Apache HBase on Amazon EMR – Real-time Access to Your Big Data
All Your Base
AWS has already given you a lot of storage and processing options to choose from, and today we are adding a really important one.
You can now use Apache HBase to store and process extremely large amounts of data (think billions of rows and millions of columns per row) on AWS. HBase offers a number of powerful features including:
- Strictly consistent reads and writes.
- High write throughput.
- Automatic sharding of tables.
- Efficient storage of sparse data.
- Low-latency data access via in-memory operations.
- Direct input and output to Hadoop jobs.
- Integration with Apache Hive for SQL-like queries over HBase tables, joins, and JDBC support.
HBase in Action
HBase has been optimized for low-latency lookups and range scans, with efficient updates and deletions of individual records. Here are some of the things that you can do with it:
Reference Data for Hadoop Analytics – Because HBase is integrated into Hadoop and Hive and provides rapid access to stored data, it is a great way to store reference data that will be used by one or more Hadoop jobs on a single cluster or across multiple Hadoop clusters.
Log Ingestion and Batch Analytics – HBase can handle real-time ingestion of log data with ease, thanks to its high write throughput and efficient storage of sparse data.
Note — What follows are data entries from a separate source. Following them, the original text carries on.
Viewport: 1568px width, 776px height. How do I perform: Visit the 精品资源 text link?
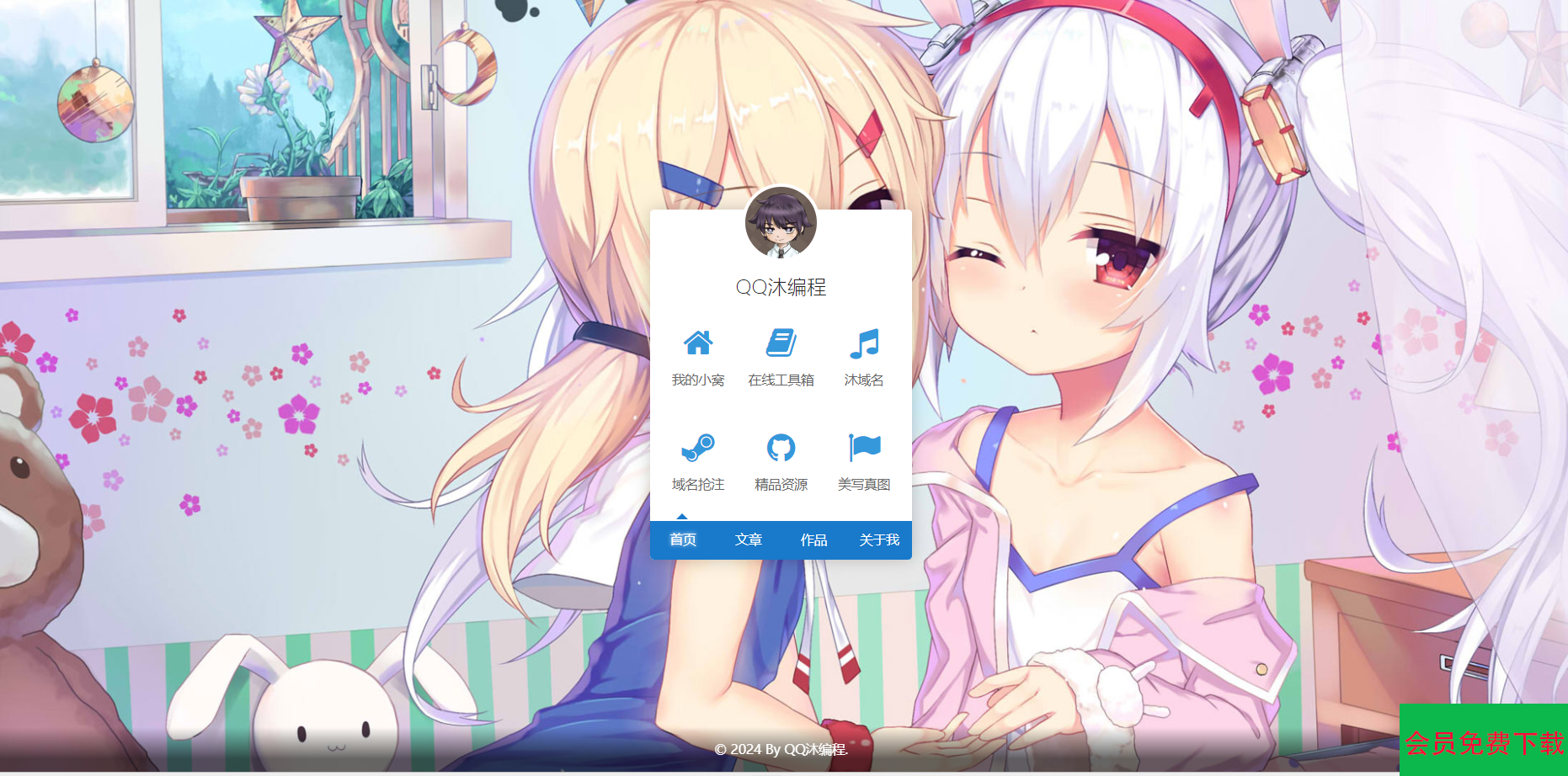coord(781,485)
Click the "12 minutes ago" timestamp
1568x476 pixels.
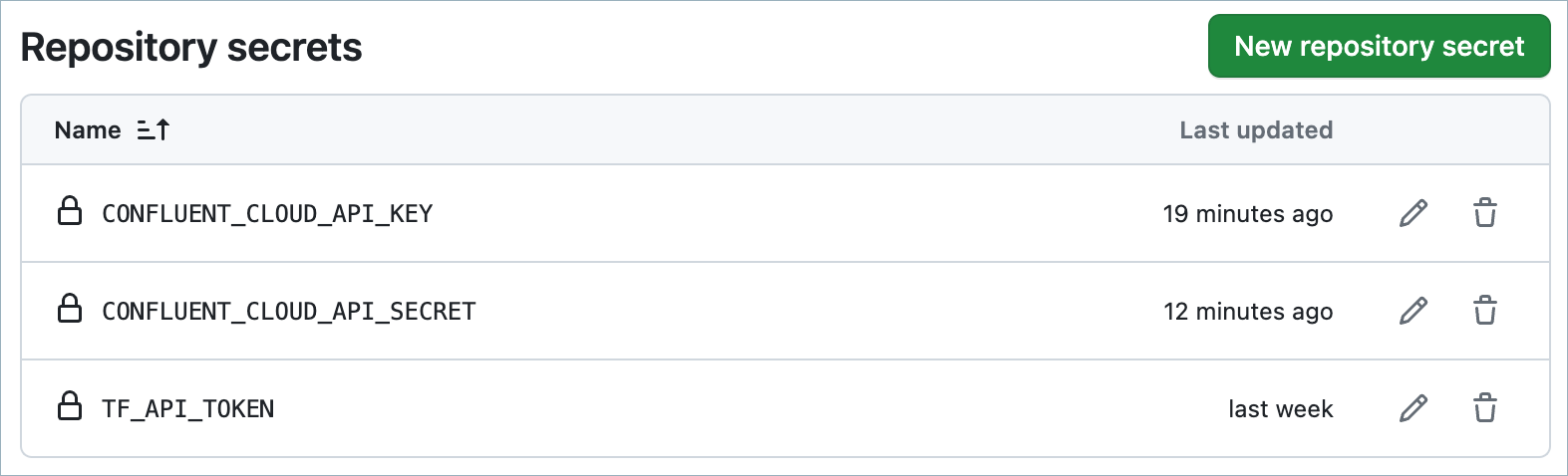pyautogui.click(x=1247, y=312)
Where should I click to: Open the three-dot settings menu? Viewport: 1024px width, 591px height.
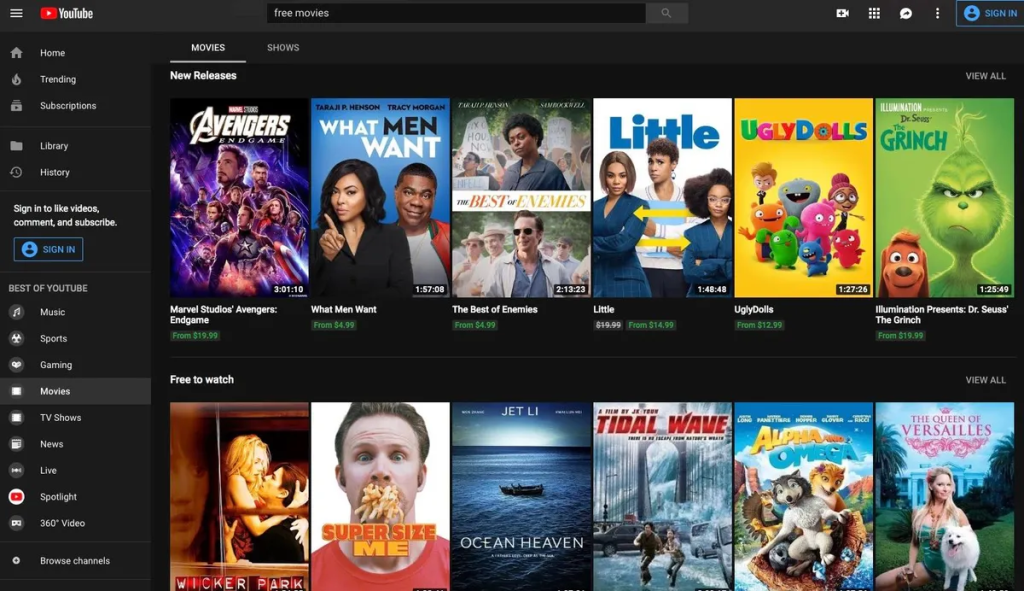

Combining this with Hadoop’s ability to handle sequential reads and scans in a highly optimized fashion, and you have a powerful tool for log analysis.
Storage for High Frequency Counters and Summary Data – HBase supports high update rates (the classic read-modify-write) along with strictly consistent reads and writes. These features make it ideal for storing counters and summary data. Complex aggregations such as max-min, sum, average, and group-by can be run as Hadoop jobs and the results can be piped back into an HBase table.
I should point out that HBase on EMR runs in a single Availability Zone and does not guarantee data durability; data stored in an HBase cluster can be lost if the master node in the cluster fails. Hence, HBase should be used for summarization or secondary data or you should make use of the backup feature described below.
You can do all of this (and a lot more) by running HBase on AWS. You’ll get all sorts of benefits when you do so:
Freedom from Drudgery – You can focus on your business and on your customers. You don’t have to set up, manage, or tune your HBase clusters. Elastic MapReduce will handle provisioning of EC2 instances, security settings, HBase configuration, log collection, health monitoring, and replacement of faulty instances. You can even expand the size of your HBase cluster with a single API call.
Backup and Recovery – You can schedule full and incremental backups of your HBase data to Amazon S3. You can rollback to an old backup on an existing cluster or you can restore a backup to a newly launched cluster.
You can start HBase from the command line by launching your Elastic MapReduce cluster with the –hbase flag :
You can also start it from the Create New Cluster page of the AWS Management Console:
When you create your HBase Job Flow from the console you can restore from an existing backup, and you can also schedule future backups:
Beyond the Basics
Here are a couple of advanced features and options that might be of interest to you:
You can modify your HBase configuration at launch time by using an EMR bootstrap action. For example, you can alter the maximum file size (hbase.hregion.max.filesize) or the maximum size of the memstore (hbase.regionserver.global.memstore.upperLimit).
You can monitor your cluster with the standard CloudWatch metrics that are generated for all Elastic MapReduce job flows. You can also install Ganglia at startup time by invoking a pair of predefined bootstrap actions (install-ganglia and configure-hbase-for-ganglia). We plan to add additional metrics, specific to HBase, over time.
You can run Apache Hive on the same cluster, or you can install it on a separate cluster. Hive will run queries transparently against HBase and Hive tables. We do advise you to proceed with care when running both on the same cluster; HBase is CPU and memory intensive, while most other MapReduce jobs are I/O bound, with fixed memory requirements and sporadic CPU usage.
HBase job flows are always launched with EC2 Termination Protection enabled. You will need to confirm your intent to terminate the job flow.
I hope you enjoy this powerful new feature!
PS – There is no extra charge to run HBase. You pay the usual rates for Elastic MapReduce and EC2.